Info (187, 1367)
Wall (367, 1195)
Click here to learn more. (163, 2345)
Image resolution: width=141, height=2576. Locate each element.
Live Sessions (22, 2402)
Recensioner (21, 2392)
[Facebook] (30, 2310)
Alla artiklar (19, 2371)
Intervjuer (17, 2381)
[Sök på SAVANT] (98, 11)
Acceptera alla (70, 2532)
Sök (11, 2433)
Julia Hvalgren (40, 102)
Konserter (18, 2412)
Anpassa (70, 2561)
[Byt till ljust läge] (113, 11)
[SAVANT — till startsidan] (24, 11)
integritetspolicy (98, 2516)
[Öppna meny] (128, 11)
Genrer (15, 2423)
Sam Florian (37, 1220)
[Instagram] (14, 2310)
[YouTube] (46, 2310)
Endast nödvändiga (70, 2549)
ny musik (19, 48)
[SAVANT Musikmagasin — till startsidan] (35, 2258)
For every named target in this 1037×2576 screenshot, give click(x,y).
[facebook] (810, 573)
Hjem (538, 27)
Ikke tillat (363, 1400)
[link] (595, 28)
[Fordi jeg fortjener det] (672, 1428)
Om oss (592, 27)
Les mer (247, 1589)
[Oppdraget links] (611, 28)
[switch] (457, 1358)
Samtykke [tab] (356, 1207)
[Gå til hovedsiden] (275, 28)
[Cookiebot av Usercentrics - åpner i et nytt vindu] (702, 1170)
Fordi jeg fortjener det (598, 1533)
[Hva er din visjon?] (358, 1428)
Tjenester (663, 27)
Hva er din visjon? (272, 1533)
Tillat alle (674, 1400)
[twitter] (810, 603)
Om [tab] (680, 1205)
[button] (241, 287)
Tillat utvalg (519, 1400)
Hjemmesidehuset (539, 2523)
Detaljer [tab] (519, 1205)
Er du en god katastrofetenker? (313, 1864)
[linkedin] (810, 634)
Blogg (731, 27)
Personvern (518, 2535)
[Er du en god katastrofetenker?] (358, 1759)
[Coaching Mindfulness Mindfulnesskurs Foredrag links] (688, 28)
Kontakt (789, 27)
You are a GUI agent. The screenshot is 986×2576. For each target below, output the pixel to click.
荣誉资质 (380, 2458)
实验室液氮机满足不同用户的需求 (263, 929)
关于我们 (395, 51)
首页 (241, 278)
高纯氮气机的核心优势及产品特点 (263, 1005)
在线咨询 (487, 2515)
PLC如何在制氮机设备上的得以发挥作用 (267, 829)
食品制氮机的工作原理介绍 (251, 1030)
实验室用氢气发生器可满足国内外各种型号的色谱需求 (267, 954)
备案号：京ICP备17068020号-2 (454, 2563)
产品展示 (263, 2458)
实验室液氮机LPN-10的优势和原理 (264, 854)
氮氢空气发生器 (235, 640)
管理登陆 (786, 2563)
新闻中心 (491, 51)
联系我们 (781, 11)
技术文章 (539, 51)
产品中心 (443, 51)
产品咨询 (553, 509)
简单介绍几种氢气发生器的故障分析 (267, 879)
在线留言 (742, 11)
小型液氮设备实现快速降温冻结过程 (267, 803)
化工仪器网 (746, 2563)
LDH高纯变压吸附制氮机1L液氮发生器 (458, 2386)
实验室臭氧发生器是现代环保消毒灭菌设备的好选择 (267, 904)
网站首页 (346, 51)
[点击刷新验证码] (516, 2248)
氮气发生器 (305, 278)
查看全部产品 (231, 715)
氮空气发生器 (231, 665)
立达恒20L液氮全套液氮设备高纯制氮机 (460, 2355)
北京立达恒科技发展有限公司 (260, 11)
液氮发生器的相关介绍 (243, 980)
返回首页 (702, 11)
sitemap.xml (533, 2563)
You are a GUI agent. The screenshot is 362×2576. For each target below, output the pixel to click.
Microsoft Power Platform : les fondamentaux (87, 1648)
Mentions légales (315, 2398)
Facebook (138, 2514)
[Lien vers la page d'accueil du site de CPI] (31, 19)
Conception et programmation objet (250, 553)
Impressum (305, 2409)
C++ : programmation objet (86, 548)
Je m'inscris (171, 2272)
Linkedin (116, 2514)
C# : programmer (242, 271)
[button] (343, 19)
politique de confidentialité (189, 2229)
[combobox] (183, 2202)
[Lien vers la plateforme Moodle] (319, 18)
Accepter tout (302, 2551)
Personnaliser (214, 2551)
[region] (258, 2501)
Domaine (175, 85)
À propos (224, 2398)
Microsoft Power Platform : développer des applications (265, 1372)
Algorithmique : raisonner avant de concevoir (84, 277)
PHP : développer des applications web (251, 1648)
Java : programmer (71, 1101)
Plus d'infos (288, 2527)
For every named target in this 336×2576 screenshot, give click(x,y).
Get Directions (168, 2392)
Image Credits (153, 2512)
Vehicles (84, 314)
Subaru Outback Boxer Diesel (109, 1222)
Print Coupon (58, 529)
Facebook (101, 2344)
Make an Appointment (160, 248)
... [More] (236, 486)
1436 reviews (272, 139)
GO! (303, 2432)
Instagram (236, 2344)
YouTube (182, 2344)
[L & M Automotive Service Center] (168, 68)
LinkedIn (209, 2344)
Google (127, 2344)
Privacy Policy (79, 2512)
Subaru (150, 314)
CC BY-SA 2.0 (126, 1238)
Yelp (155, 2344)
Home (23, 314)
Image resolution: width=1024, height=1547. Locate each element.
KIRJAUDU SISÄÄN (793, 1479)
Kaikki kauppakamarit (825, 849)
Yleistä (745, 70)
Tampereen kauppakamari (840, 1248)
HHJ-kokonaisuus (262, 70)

○ ○ ○

There is a line with "C# : programmer (242, 271)" and a line with "PHP : développer" above. Copy exactly those two lines and all lines between them, with nothing else.

## [Written solution]
C# : programmer (242, 271)
[button] (343, 19)
politique de confidentialité (189, 2229)
[combobox] (183, 2202)
[Lien vers la plateforme Moodle] (319, 18)
Accepter tout (302, 2551)
Personnaliser (214, 2551)
[region] (258, 2501)
Domaine (175, 85)
À propos (224, 2398)
Microsoft Power Platform : développer des applications (265, 1372)
Algorithmique : raisonner avant de concevoir (84, 277)
PHP : développer des applications web (251, 1648)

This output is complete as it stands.